____ MATERIAL FOR THE TASK

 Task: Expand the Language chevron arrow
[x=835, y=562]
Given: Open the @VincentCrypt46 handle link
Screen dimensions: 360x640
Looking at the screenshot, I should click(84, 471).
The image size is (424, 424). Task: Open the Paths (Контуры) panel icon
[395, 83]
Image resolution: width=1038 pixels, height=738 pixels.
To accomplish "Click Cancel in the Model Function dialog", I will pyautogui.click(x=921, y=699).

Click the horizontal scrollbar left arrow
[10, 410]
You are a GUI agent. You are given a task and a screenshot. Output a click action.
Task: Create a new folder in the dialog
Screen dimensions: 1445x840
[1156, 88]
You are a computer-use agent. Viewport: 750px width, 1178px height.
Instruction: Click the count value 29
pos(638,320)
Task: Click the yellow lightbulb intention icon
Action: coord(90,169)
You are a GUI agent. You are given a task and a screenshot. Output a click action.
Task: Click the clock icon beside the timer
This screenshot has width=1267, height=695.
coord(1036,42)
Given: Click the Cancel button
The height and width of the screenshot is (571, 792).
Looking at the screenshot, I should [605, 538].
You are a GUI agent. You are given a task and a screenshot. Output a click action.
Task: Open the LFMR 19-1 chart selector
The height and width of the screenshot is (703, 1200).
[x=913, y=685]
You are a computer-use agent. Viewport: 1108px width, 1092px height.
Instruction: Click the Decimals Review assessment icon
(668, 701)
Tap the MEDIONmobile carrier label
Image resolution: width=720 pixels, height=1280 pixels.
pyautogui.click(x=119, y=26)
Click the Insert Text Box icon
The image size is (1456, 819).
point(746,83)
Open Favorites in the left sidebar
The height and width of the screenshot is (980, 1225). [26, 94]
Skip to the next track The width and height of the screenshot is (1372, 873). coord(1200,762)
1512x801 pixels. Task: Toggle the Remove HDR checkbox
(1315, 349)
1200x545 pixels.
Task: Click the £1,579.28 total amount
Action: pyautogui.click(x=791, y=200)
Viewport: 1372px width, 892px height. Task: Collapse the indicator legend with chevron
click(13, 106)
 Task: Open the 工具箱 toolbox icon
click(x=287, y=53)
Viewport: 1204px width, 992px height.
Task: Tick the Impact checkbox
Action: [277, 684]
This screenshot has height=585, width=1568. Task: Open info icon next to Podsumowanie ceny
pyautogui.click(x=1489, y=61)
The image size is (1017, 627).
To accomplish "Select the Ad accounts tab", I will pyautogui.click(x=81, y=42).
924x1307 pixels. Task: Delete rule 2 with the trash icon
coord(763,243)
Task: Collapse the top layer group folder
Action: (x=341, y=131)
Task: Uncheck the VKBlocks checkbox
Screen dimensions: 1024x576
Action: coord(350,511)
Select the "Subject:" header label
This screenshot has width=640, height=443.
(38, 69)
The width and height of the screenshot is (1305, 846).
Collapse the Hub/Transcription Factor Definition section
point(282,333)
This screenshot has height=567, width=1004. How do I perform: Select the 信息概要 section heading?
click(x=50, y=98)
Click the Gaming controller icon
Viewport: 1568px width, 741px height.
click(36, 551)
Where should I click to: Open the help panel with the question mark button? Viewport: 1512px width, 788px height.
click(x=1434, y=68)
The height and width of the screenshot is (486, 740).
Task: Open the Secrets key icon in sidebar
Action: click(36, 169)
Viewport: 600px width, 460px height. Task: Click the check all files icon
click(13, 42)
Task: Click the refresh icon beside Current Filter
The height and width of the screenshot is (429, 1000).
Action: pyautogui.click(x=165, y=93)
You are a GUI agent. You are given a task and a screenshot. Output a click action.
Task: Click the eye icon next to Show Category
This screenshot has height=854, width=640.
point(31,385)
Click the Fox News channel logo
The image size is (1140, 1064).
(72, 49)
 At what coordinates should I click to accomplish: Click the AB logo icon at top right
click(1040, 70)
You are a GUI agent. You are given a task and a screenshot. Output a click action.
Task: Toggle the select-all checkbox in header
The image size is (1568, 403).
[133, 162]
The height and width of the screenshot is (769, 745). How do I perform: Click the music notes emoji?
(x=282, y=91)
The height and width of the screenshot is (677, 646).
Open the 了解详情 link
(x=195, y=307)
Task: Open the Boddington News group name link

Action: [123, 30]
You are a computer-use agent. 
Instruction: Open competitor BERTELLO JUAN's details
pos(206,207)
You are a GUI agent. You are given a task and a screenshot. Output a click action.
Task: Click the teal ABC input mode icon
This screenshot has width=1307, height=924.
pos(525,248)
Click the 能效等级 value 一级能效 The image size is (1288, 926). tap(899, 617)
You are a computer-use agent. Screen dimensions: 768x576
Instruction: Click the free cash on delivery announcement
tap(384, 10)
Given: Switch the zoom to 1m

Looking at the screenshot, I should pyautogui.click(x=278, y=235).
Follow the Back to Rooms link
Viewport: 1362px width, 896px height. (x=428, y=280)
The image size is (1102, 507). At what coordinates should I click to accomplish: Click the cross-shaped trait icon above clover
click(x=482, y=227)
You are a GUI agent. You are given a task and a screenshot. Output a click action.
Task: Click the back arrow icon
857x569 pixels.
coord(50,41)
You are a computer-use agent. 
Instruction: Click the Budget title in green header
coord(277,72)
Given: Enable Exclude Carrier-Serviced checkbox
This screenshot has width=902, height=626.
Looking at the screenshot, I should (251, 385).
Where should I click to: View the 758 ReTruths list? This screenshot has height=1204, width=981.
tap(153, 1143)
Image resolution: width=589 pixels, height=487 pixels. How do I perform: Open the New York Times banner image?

________

## [OBJECTIVE]
How many lines in the records above contain the string "next"? Case counts, and the reply should be the number alone.

## [WRITTEN ANSWER]
3